Q: I have a 6-year-old female cat who I’ve had since she was born. I really love her and am very attached to her. My friend’s cat just had a litter of kittens and he asked me if I would take one off his hands. I’m considering taking one of the males but they are only 2 weeks old. He said they will be ready in another three weeks to leave their mother. I don’t know how my older cat is going to react to this. Also, I don’t want any harm to come to the kitten. Is it a wise choice to put them together? I will be on vacation the first three weeks he’s here.
A: Your friend should wait until the kittens are at least 12 weeks old before dividing the little family up. Five-week-old kittens are too young to separate from their siblings and mom. Between the ages of 7 and 14 weeks, kittens learn very important social skills as well as bite inhibition. During this important stage of development they also increase their physical coordination through play and other interactions with their mom and siblings.

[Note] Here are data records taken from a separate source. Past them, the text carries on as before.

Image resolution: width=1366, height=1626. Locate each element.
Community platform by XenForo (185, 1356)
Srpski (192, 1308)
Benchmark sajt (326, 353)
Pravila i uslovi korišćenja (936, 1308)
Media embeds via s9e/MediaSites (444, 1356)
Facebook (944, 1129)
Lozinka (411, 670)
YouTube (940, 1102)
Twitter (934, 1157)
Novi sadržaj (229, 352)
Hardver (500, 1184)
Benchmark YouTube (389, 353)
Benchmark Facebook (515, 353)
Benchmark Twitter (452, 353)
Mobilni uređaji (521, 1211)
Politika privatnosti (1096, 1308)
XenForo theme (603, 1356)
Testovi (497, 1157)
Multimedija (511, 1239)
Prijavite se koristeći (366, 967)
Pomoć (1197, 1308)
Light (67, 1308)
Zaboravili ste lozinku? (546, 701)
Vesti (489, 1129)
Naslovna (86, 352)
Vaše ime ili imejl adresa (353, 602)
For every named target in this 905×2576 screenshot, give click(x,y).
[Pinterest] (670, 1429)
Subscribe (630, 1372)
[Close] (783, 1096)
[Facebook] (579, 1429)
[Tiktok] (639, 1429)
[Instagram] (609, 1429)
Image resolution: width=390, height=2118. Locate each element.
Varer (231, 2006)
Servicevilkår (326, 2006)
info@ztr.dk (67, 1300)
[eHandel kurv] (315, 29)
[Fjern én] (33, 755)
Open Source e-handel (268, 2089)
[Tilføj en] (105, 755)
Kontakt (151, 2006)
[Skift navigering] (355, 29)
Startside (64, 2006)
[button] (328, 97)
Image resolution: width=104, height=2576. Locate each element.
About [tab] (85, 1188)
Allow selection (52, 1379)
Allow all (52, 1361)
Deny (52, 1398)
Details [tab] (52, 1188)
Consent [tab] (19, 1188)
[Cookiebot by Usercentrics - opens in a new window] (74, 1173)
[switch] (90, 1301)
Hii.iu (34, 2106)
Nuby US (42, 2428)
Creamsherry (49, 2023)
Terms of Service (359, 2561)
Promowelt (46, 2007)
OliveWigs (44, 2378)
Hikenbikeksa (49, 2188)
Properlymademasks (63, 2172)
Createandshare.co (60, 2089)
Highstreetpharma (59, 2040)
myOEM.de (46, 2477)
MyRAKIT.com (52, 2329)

Typically, older cats do not appreciate an unfamiliar kitten moving in. While most kittens want to spend every waking moment playing and chasing everything that moves, older cats prefer a nice nap or quiet afternoons looking out a window. Older cats can be very annoyed by the incessant playing of kittens, and kittens do not get the activity and play that they need when interacting with an older cat during this active growth stage.
Cats should always be introduced to each other gradually. I counsel my clients to take a month or longer to properly introduce cats to each other. Your female has lived all of her life with you and has never had to share either you or her house with any other cat. Bringing a new kitten home and introducing him too quickly would probably result in your resident cat being very unhappy and stressed. She also might injure the newcomer.
If you do decide to bring the new kitten home, wait until after you are back from your vacation to adopt him. Ideally, wait until the kitten is 12 weeks old. Introductions, even when done perfectly, are stressful for both the resident cat and the newcomer. Leaving them for three weeks during the critical introduction phase can result in your resident cat thinking she’s been abandoned by her favorite human and result in a difficult introduction. Additionally, the new kitten needs to start bonding to you, his new primary owner when he arrives in your home.
When you do go on vacation, a cat-centric person should visit your resident cat at least once a day, giving her fresh food and water, cleaning her cat box and interacting with her.